- [Written exercise]
Reproduce the lines below word for word, leaving out the pictures.

- [Input records]
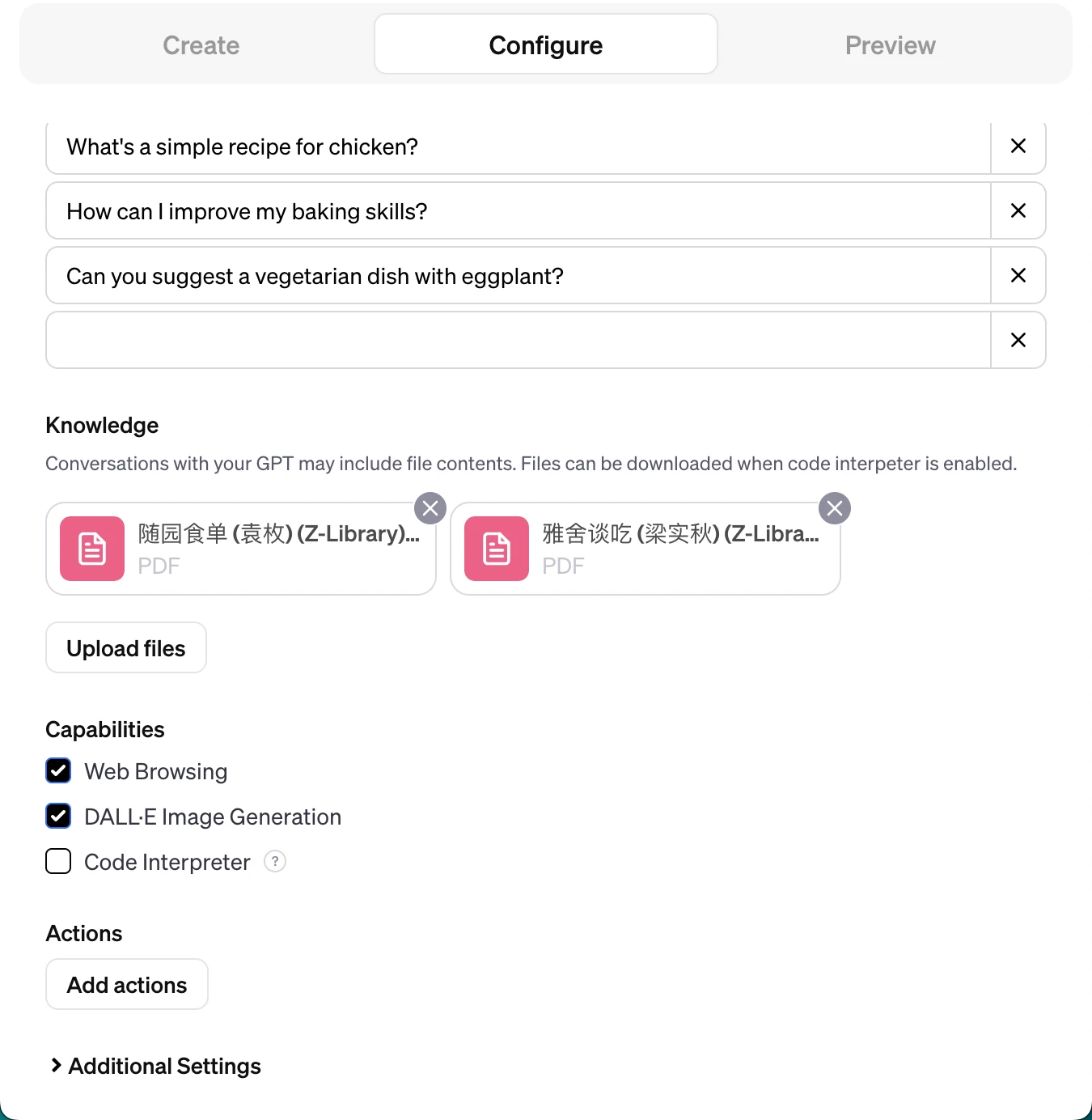The height and width of the screenshot is (1120, 1092).
Task: Switch to the Create tab
Action: click(x=201, y=45)
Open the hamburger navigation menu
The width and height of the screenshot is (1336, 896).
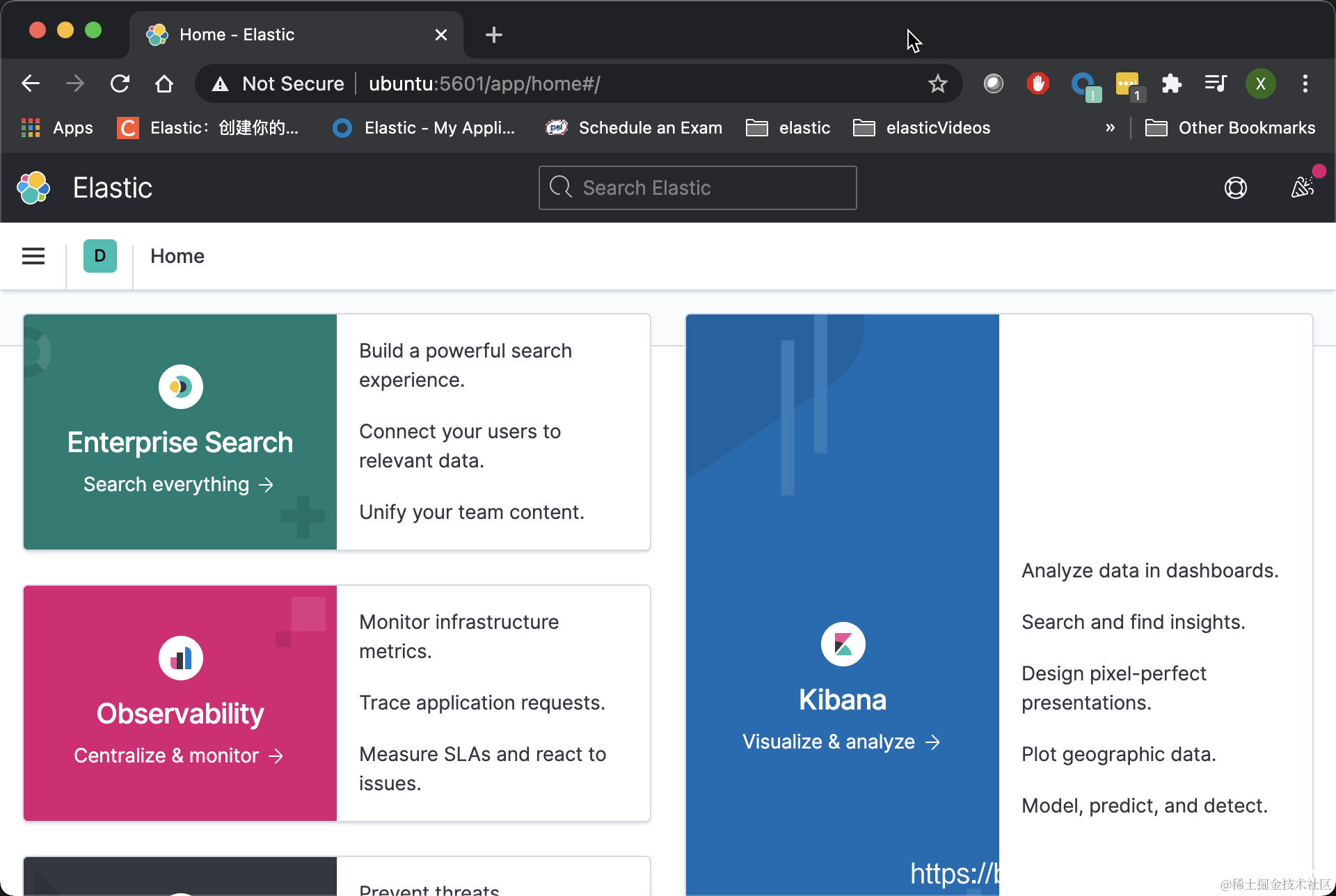pyautogui.click(x=33, y=256)
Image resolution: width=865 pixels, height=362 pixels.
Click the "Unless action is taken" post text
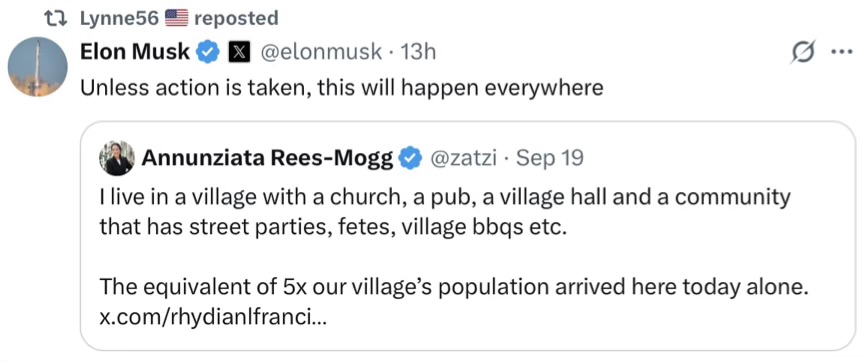click(x=342, y=88)
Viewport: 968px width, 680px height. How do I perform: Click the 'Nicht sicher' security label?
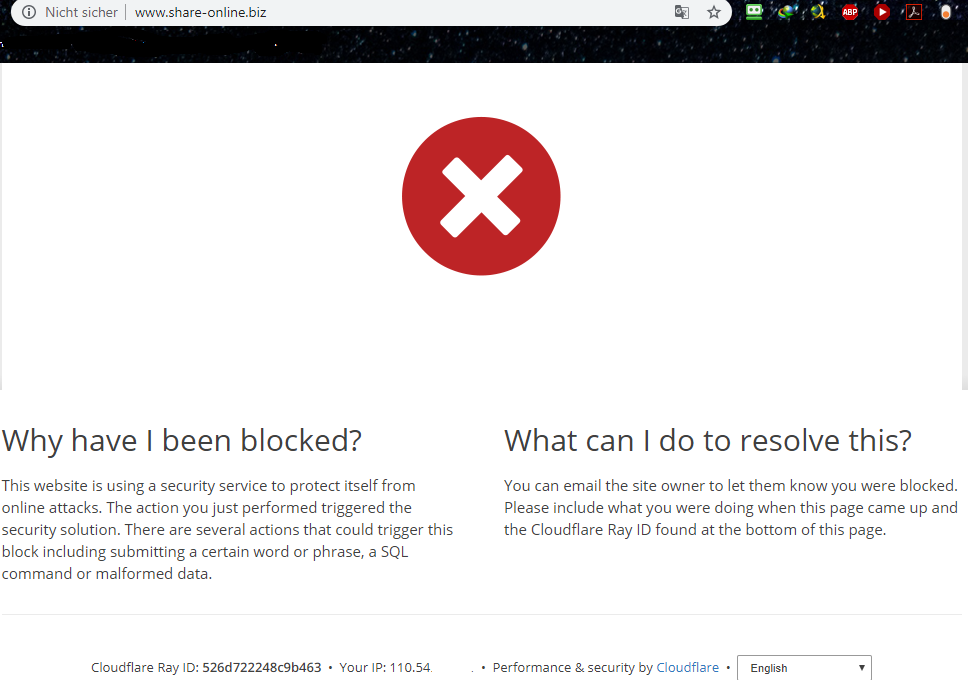[x=81, y=13]
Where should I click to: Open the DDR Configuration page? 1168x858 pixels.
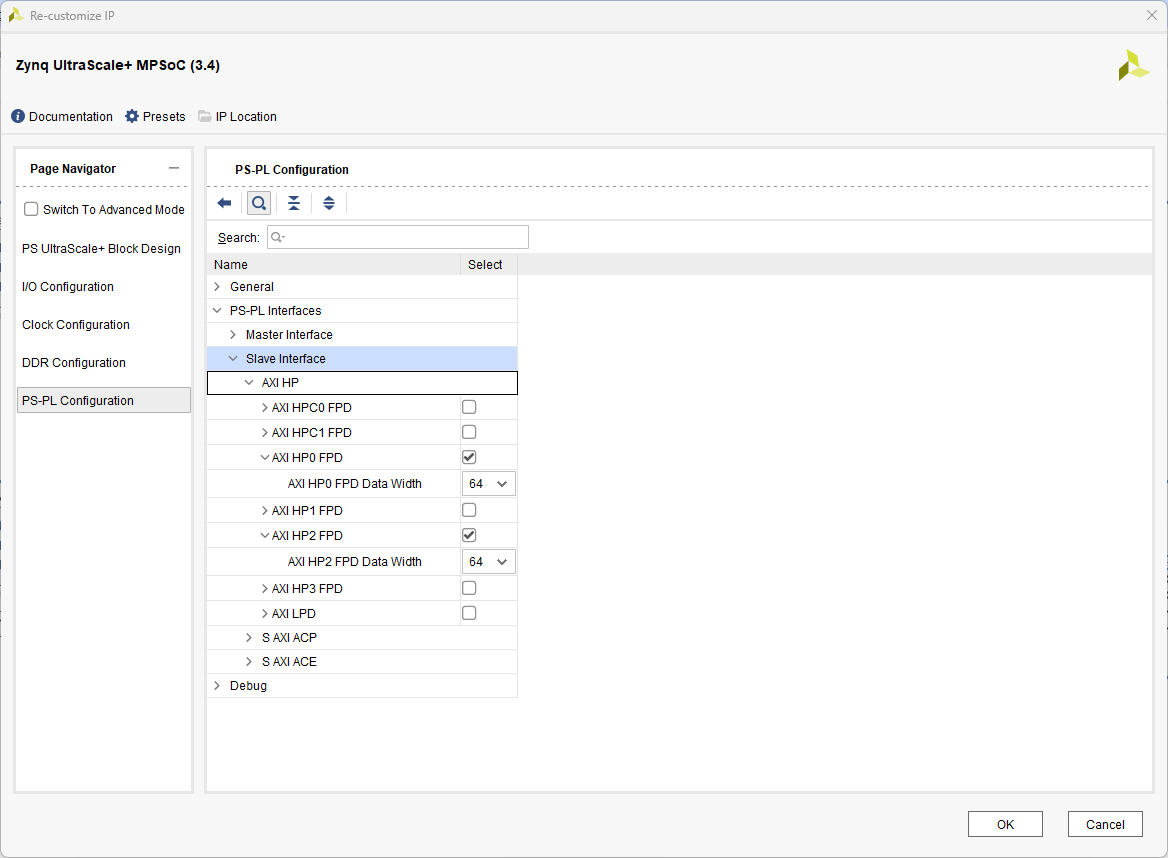click(74, 363)
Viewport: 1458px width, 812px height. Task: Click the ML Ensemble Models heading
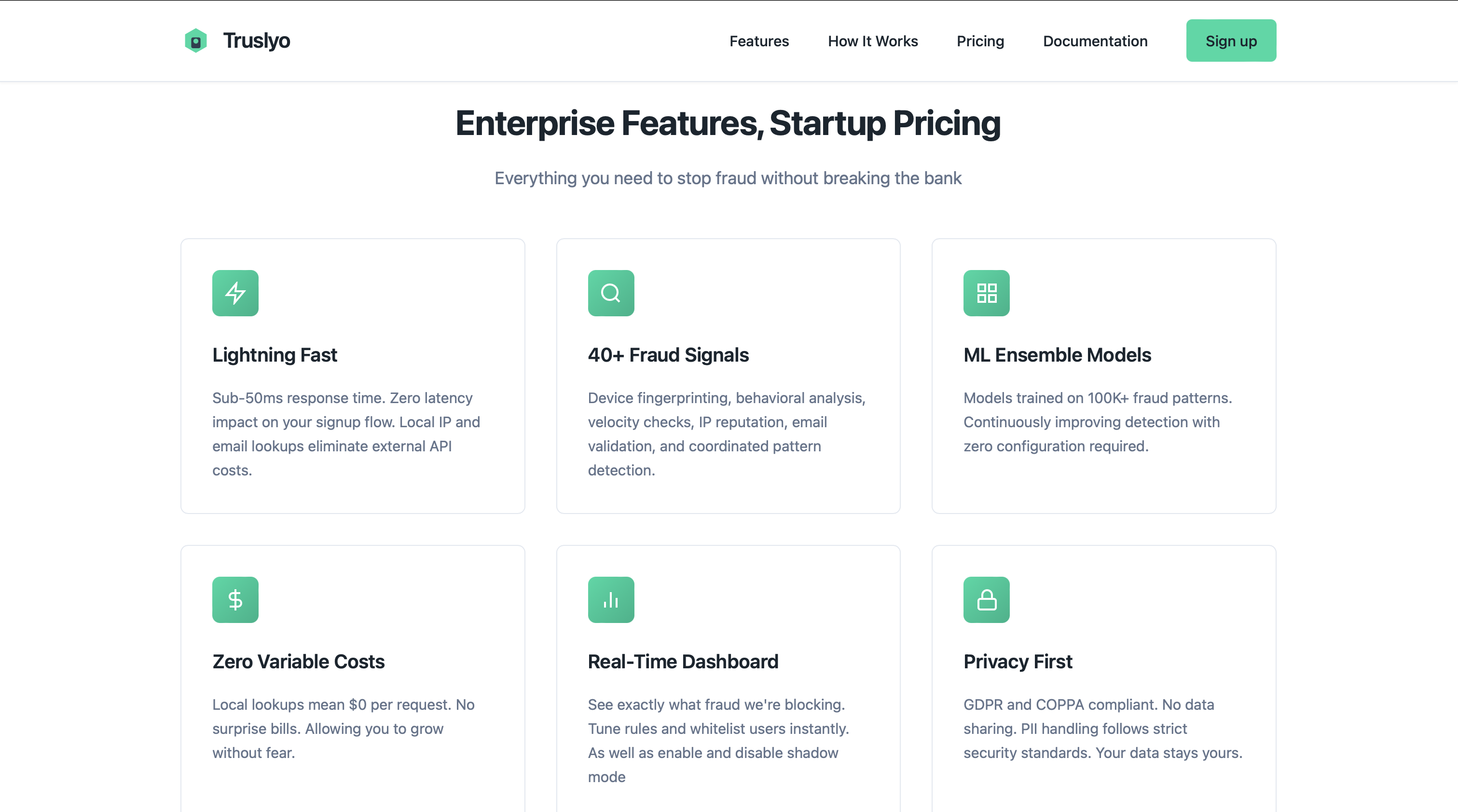point(1057,355)
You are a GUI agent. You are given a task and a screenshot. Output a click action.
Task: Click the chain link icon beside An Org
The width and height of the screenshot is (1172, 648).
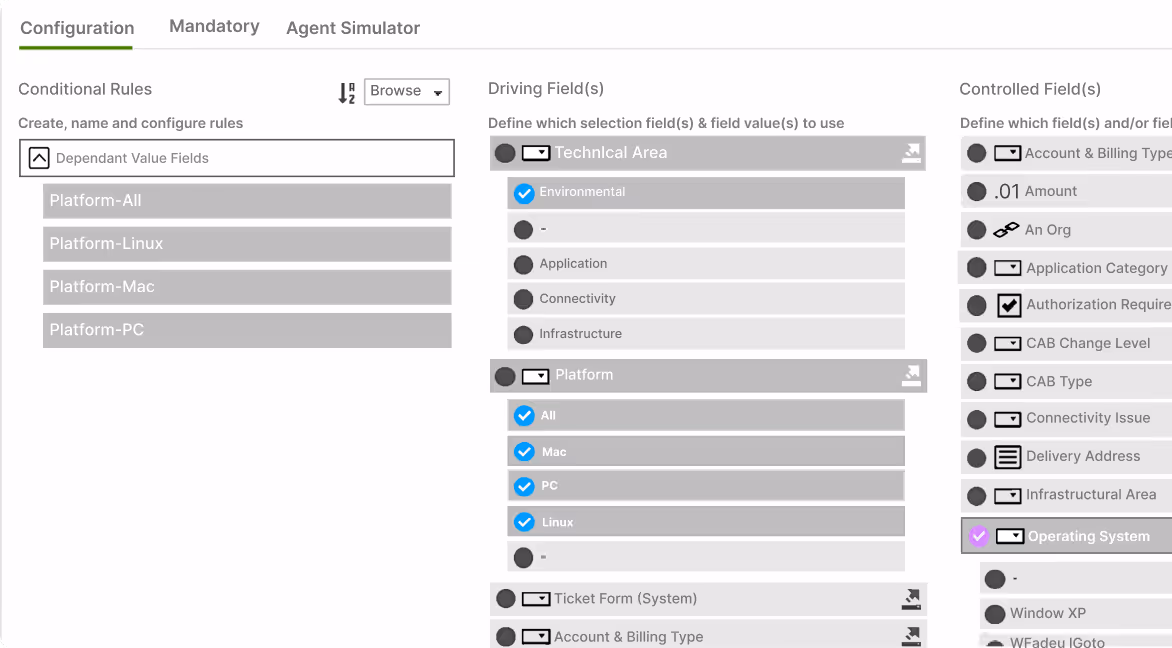[1004, 229]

- [Result of the exercise]
The height and width of the screenshot is (1120, 1092).
Task: Switch to the Create tab
Action: click(x=201, y=45)
Open the hamburger navigation menu
The width and height of the screenshot is (1336, 896).
pyautogui.click(x=33, y=256)
Image resolution: width=865 pixels, height=362 pixels.
Click the "Unless action is taken" post text
click(x=342, y=88)
Viewport: 968px width, 680px height. How do I perform: Click the 'Nicht sicher' security label?
[x=81, y=13]
Where should I click to: Open the DDR Configuration page? 1168x858 pixels.
click(74, 363)
Viewport: 1458px width, 812px height. Task: Click the ML Ensemble Models heading
point(1057,355)
You are a GUI agent. You are given a task and a screenshot. Output a click action.
Task: Click the chain link icon beside An Org
The width and height of the screenshot is (1172, 648).
[1004, 229]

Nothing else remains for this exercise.